Above is a plot of AUC by number of explanatory variables (up to 300) for several response variables.
AUCs are fairly consistent for most response variables regardless of number of explanatory variables suggesting that the variable selection methodology chooses the most important variables, and the model performance generally seems to plateau with a relatively small number of explanatory variables. It’s worth noting that some variables’ AUC performance can increase as the number of variables decreasing signifying that adding ‘noise’ variables into models can reduce performance. To aggregate results we calculated the percent change in AUCs from a reduced subset of explanatory variables to the full dataset.
Results and Conclusions
The results of this technique were surprising. We found that we can remove approximately half of our explanatory variables with no reduction in average percent change of AUC of response variables. Interestingly, almost all of the predictive ability of our dataset was in the top 10% of variables. However, we did find that as we reduced the number of variables in models, the percent changes for the response variables did not decrease at the same rate suggesting that the model selection was favoring some response variables over others.
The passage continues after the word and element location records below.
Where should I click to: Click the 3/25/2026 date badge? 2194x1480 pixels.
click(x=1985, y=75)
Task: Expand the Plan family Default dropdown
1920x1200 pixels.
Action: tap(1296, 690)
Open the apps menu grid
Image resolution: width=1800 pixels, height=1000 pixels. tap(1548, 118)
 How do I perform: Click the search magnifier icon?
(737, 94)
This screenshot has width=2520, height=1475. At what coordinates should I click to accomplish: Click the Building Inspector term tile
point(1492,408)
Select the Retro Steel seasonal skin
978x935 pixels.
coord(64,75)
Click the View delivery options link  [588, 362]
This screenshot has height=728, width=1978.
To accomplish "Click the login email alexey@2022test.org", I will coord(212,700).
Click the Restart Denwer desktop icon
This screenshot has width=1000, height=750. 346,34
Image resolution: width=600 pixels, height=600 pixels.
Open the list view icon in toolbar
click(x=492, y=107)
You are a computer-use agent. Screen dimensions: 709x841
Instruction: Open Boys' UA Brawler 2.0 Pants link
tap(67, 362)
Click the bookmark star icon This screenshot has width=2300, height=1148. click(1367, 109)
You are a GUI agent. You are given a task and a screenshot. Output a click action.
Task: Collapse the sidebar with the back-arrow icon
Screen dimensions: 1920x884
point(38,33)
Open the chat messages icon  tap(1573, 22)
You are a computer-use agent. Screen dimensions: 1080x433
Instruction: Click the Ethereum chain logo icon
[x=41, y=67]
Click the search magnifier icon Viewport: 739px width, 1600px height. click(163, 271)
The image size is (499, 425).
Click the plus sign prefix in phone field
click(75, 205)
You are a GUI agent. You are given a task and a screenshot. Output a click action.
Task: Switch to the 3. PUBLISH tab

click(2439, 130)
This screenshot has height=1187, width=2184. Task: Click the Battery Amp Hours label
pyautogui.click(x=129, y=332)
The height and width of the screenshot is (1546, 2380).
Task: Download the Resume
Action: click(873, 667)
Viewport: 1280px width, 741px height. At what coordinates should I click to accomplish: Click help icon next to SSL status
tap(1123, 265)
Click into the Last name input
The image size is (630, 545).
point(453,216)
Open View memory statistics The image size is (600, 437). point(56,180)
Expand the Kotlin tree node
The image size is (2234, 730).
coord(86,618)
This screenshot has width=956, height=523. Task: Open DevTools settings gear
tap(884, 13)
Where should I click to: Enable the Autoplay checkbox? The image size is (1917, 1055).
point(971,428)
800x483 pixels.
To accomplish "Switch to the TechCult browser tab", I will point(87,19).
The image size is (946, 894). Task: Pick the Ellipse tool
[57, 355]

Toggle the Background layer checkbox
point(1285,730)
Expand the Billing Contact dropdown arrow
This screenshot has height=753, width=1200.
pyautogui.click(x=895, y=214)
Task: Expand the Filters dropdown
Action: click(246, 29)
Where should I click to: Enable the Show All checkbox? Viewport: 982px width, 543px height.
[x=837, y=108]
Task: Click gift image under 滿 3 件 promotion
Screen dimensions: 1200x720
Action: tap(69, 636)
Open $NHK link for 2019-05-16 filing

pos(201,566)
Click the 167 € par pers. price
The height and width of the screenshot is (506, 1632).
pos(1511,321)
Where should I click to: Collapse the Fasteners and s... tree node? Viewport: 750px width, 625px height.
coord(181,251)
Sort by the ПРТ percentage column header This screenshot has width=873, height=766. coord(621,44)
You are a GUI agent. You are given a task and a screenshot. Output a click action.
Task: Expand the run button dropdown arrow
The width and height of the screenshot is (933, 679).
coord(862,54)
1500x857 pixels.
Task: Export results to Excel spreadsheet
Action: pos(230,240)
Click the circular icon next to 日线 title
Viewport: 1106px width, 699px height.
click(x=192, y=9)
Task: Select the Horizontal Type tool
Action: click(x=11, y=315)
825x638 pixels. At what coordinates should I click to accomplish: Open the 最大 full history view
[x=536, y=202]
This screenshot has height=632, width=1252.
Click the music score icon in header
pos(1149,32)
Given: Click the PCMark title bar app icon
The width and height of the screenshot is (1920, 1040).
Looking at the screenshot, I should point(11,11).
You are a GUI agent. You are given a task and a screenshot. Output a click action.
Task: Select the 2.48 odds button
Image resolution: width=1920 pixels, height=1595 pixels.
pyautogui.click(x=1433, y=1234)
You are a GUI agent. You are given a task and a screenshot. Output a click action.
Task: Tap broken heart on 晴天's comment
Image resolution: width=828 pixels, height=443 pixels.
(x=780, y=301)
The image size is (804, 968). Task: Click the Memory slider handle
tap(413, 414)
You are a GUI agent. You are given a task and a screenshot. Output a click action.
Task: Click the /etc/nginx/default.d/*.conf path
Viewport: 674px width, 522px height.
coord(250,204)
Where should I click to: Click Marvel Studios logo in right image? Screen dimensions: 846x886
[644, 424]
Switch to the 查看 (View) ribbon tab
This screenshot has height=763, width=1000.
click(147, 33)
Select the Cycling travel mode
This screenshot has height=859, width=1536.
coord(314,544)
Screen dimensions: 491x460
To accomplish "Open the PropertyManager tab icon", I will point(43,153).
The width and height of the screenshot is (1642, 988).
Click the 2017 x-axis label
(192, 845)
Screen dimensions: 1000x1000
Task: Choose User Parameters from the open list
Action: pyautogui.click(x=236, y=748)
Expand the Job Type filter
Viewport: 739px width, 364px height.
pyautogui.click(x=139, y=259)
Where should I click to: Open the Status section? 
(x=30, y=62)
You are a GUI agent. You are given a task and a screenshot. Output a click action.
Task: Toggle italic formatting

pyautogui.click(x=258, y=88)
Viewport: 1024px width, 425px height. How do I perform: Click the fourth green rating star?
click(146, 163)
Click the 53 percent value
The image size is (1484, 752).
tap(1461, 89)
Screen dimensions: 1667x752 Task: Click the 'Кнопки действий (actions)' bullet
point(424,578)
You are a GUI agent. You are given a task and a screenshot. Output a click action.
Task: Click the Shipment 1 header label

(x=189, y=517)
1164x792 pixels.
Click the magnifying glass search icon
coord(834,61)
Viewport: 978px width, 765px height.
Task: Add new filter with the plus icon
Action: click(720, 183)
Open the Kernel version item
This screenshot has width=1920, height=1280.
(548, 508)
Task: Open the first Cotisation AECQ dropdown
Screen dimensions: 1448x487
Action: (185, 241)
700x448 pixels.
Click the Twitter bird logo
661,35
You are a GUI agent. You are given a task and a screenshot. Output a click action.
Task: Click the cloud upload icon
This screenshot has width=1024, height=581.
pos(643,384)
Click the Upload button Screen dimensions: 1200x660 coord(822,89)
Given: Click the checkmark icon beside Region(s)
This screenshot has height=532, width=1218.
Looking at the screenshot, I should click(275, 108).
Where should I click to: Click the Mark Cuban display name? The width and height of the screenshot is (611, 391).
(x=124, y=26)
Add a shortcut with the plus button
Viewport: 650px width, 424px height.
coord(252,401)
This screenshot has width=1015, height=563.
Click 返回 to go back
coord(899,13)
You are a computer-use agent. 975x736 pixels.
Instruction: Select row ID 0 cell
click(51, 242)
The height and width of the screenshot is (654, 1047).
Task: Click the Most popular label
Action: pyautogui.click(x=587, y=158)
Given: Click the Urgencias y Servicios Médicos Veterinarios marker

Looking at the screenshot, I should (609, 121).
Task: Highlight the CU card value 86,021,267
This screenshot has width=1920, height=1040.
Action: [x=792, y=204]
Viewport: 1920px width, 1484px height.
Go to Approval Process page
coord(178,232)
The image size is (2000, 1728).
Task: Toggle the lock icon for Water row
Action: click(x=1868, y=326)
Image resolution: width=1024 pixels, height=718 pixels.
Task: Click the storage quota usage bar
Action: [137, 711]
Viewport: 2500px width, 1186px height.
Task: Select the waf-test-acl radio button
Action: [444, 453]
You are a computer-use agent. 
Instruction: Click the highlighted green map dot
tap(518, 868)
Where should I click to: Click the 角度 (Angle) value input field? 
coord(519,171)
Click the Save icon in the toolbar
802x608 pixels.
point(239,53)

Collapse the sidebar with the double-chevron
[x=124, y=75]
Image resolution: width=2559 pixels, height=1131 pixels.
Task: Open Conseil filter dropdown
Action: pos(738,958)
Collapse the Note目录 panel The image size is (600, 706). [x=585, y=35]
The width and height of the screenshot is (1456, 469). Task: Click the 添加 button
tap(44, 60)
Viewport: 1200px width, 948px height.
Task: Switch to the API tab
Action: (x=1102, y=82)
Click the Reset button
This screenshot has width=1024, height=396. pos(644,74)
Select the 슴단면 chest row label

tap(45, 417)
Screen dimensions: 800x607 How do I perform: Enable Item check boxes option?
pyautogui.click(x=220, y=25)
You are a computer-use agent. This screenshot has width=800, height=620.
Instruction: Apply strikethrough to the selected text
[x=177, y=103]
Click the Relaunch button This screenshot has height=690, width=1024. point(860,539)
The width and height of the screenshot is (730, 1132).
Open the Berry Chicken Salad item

While our analysis suggests we could remove up to half of our current number of variables, we started by only removing 10%. The reasons for this conservative reduction are twofold.
We were cautious in removing variables because radically changing the dataset that goes into a large number of our products should not be taken lightly. In addition, it will take time for people to get used to the concept of ‘less is more’, especially in terms of data quality vs size so we started off small with the intention of removing more variables later.
Reducing the size of our data by 10% might not seem like a lot, but since we run hundreds of models a week, it adds up. This not only saves time but also computing resources which helps our bottom line one model at a time.
1AUC is a metric of model quality that has a maximum value of 1.0; higher values of AUC indicate better models.